In adulthood there is less consistency in the gender differences in airway responsiveness reported, some of which may be due to differences in the age windows studied—for instance, if premenopausal and postmenopausal women are not separated in the analysis. Nevertheless, several (possibly most) studies,192 ,198 ,199 ,201 ,202including some not standardised for lung size,193 have found higher prevalence rates of airway hyperresponsiveness in women than in men; among the exceptions were studies in which crude prevalence rates were higher in women than in men but reversed after standardisation for airway size.191 ,195 Of particular interest is the observation that there are also gender differences in the determinants of airway hyperresponsiveness, tobacco exposure being implicated in women and atopy in men.192 ,199 ,201Overall, the evidence suggests that the airways of women show cyclical changes through their reproductive years during which they exhibit higher prevalence rates of airway hyperresponsiveness than men, suggesting that their airways are organs which exhibit secondary sexual characteristics.4 The mechanisms underlying gender differences in airway responsiveness are speculative. For instance, oestradiol is thought to affect the concentration of acetylcholine, the quality of mucus secretion, the production of prostaglandins, and the density of β1 and β2 adrenergic receptors in the lung. Many, though not all, gender differences in the factors influencing airway behaviour are also likely to be determinants of gender differences in airway hyperresponsiveness.
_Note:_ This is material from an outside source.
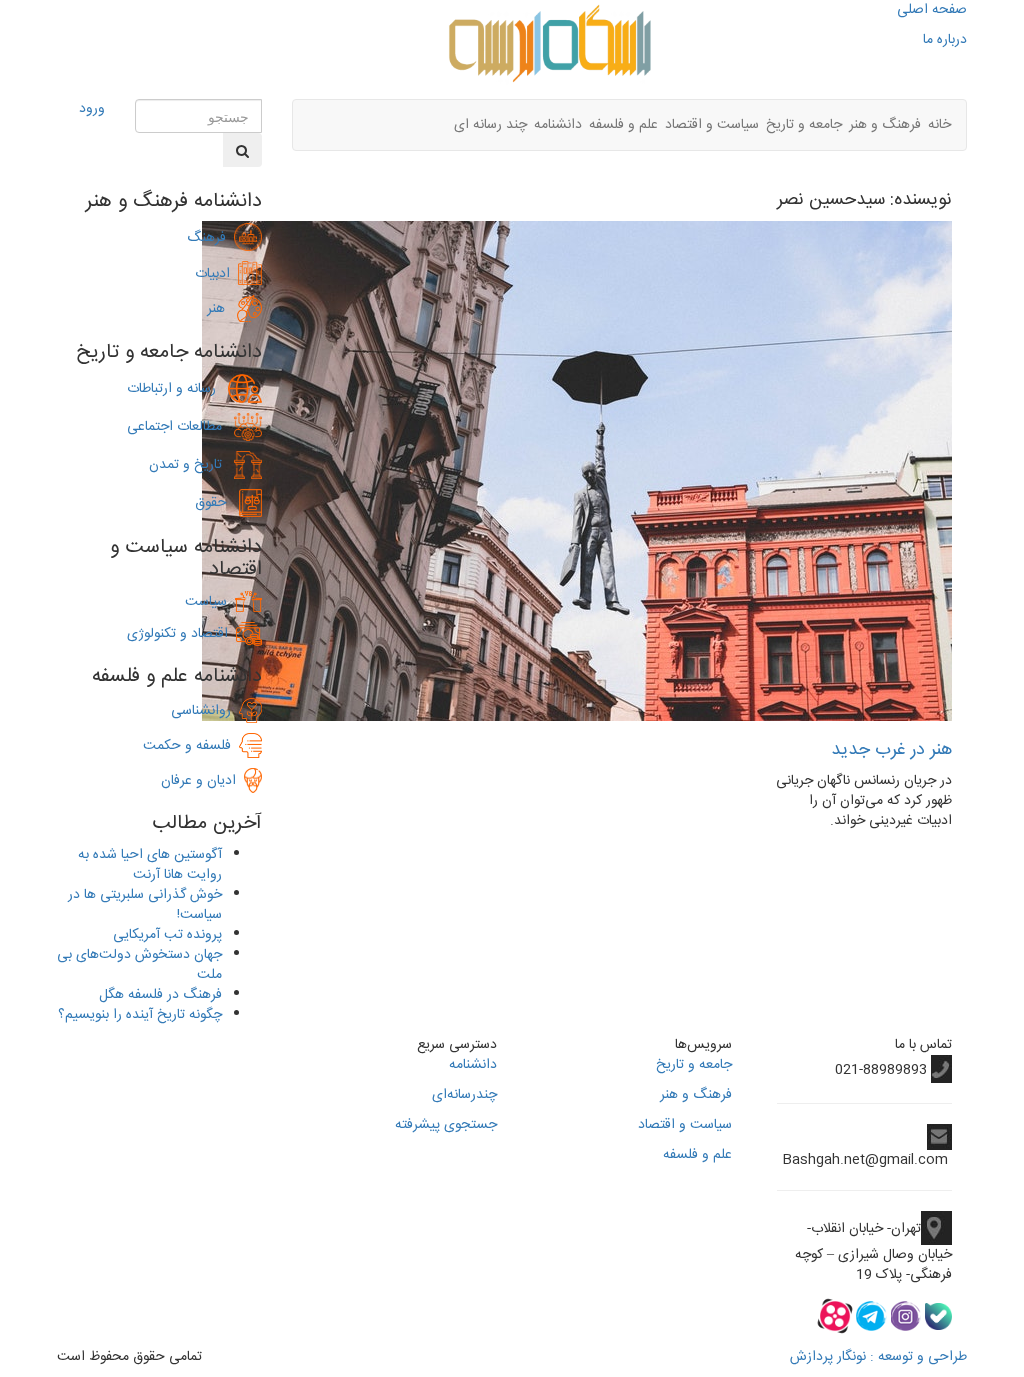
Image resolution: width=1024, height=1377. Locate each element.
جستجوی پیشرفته (446, 1125)
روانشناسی (205, 711)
Although there is evidence from the Tucson, Arizona birth cohort study203 that asthma originates soon after birth, its early natural history is not well understood.204 Thus, although wheezing with lower respiratory illnesses in the early years of life had occurred in almost half the 762 children followed in the study from birth to six years of age, those in whom persistent wheezing was present at the age of six years (and would therefore be likely to attract a clinical diagnosis of asthma) constituted only of the order of 28% of the study population.204 Male sex was also a significant risk factor for persistent wheezing at the age of six.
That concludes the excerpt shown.